Stored data:
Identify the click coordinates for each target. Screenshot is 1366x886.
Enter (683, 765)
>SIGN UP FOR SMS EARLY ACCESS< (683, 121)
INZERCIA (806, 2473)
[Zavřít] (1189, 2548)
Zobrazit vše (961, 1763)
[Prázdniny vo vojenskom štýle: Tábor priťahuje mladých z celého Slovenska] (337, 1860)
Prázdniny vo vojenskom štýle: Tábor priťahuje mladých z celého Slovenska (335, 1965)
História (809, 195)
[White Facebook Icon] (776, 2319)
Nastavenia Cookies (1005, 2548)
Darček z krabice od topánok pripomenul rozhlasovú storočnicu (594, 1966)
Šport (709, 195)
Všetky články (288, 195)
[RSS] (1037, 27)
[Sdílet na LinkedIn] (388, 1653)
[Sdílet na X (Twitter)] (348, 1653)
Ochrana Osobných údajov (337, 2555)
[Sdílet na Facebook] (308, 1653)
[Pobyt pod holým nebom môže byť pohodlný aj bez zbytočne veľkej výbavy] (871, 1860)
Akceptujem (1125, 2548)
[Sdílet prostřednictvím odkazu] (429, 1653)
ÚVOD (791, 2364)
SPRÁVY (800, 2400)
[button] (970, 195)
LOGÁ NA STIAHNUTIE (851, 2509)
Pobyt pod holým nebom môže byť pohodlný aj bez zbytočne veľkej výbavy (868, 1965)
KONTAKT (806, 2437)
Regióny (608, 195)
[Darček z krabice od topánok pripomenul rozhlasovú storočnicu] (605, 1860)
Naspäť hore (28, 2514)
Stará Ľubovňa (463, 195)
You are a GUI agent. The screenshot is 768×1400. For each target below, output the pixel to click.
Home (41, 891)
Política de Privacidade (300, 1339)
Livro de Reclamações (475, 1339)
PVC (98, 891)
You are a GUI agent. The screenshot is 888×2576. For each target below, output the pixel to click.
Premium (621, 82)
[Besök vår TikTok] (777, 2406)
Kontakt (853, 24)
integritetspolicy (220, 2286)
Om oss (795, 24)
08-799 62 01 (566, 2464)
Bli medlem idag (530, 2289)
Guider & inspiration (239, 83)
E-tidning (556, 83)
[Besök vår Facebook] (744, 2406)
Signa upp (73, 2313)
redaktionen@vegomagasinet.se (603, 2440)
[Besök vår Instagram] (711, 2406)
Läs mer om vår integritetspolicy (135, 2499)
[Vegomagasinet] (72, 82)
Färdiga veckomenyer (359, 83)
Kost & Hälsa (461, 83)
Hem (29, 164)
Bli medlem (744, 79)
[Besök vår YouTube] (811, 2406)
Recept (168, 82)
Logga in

TASK TO COMPLETE » An exact repeat of the lines from the one containing "Signa upp (73, 2313)" through the final line above, both included, is the whole answer.

RESULT BELOW »
Signa upp (73, 2313)
redaktionen@vegomagasinet.se (603, 2440)
[Besök vår Instagram] (711, 2406)
Läs mer om vår integritetspolicy (135, 2499)
[Vegomagasinet] (72, 82)
Färdiga veckomenyer (359, 83)
Kost & Hälsa (461, 83)
Hem (29, 164)
Bli medlem (744, 79)
[Besök vår YouTube] (811, 2406)
Recept (168, 82)
Logga in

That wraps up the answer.